Look at what we’ve seen in the last 20 years or so, since 1990, when the oil industry really started to go deep. There was something like an “arms race” to develop better and better deepwater technology, to go for the next levels down. We’ve seen this race to deeper and deeper water. And it’s all because the so called “cheap oil” is gone.
It used to be that drilling at 1,000 feet water depth was the edge of technology! You know, back then in the early 1990s it was 1,500 feet, then it was 2,500 feet, then it was 5,000 feet…7,500, 10,000. Now they’re drilling at 12,000 feet of water.
It’s doable. But it’s mind-blowing as well. I mean, 12,000 feet of water is where the Titanic sits. That’s how deep that water is. Let me stress: 12,000 feet is really deep water. So in 20 years, we’re gone from 1,000 to 12,000 feet: huge, huge technological leap. And the only thing that lets you do that is technology.
In the same sense you have a much, much better computer today than you did in 1990, you have much better offshore drilling equipment today than you did in 1990. You have bigger, better rigs. You have more powerful rigs. You have far better positioning, far better station keeping. You got much stronger steel. You’ve got better pipe. The way they do these risers is just astonishing. Risers are not just pieces of steel pipe. These risers are an entire, complex mechanical and hydraulic system that connects the drill ship on the surface with the workings on the sea floor 2 miles down. These things are incredible specimens of engineering.
Keeping with the risers, they’re wrapped in this stuff called syntactic foam. This foam is super high-tech stuff. It keeps the risers buoyant. So you have riser sections that, in the air, weigh many, many tons. But in the water, it’s essentially buoyant. You can push the risers around with a little remote operating vehicle with a couple of little propellers on the back of it. So this stuff is really astonishing.
Gary: OK, so all this new technology is needed. The risks seem great. They obviously wouldn’t be doing this if the reward of finding new oil wasn’t great. But with the recent disaster in the gulf, the question on everyone’s mind is… what happens when that technology fails? So can you shine a little more light on the disaster itself. Starting maybe with all the players involved? I know you’ve recommended a lot of these deep-sea oil companies in your paid Outstanding Investments newsletter…
Byron: I’ll tell you more about what I’m telling Outstanding Investments readers in a second. But first, lets talk about the players…
Transocean owned the rig, and they were under contract with BP. In the world of offshore drilling, the leaseholder or the operator — in this case, BP — really is driving the bus. It’s like chartering an airplane to go from here to there, but you have to file the flight plan and you have to work the airline to decide what is it that you want on the airplane. From the looks of it, Transocean was doing what the BP people wanted them to do.
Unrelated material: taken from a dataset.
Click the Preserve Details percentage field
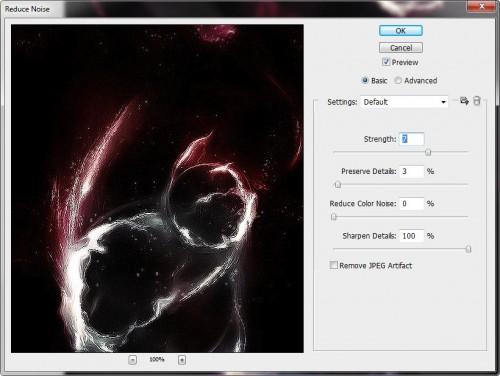Image resolution: width=500 pixels, height=376 pixels. [x=412, y=171]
BP basically lost control of the well.
From what I’ve seen and heard from the witnesses, BP was trying to make up for lost time, with a well that was behind schedule and over budget. During the drilling, the BP guidance was to put extra weight on the bit. OK, so they drilled faster. But then they wound up cracking and fracturing the rock on the way down, This made it more difficult to complete the well and cement it.
Ultimately, when the investigators recover all the data, the blowout preventer, examples of the down-hole pipe and cement… when they get it all torn apart and figure out what happened, there’s going to be just a huge amount of human error in there.
So right now, when they say “Oh, you know, this piece of equipment failed or this piece of technology didn’t work or whatever”, that’s just not the whole story.
Sure maybe some piece of equipment failed or the technology didn’t work, but that’s because there was some sort of human control or human intervention or human oversight that let things progress from one bad situation to another bad situation. And from bad to worse to the absolute worst. That’s what we’re seeing.
Again, though, it’s because offshore development is the future of oil. The oil industry wouldn’t be taking these risks if cheap oil was still with us. We’re just starting to scratch the surface of this deep-sea stuff. The cheap stuff’s gone. Gotta go offshore…
Gary: Right. So there’s BP and Transocean. Who else is involved…? Or, said a different way, what other technologies are needed?
Byron: Well, then there are the blowout preventers. And in the particular case of the gulf disaster, it was a Cameron product…
And you know, Cameron builds good blow out preventers. They invented the blow out preventer. There would be no blow out preventers if it weren’t for a guy named Mr. Cameron. And so they know what they’re doing.
But the thing to keep in mind is that now you’re taking this onshore blowout technology, and adapting it to the oceanic environment, and more recently, to do it in a deep water environment. So you’ve got these blow out preventers working under miles of water.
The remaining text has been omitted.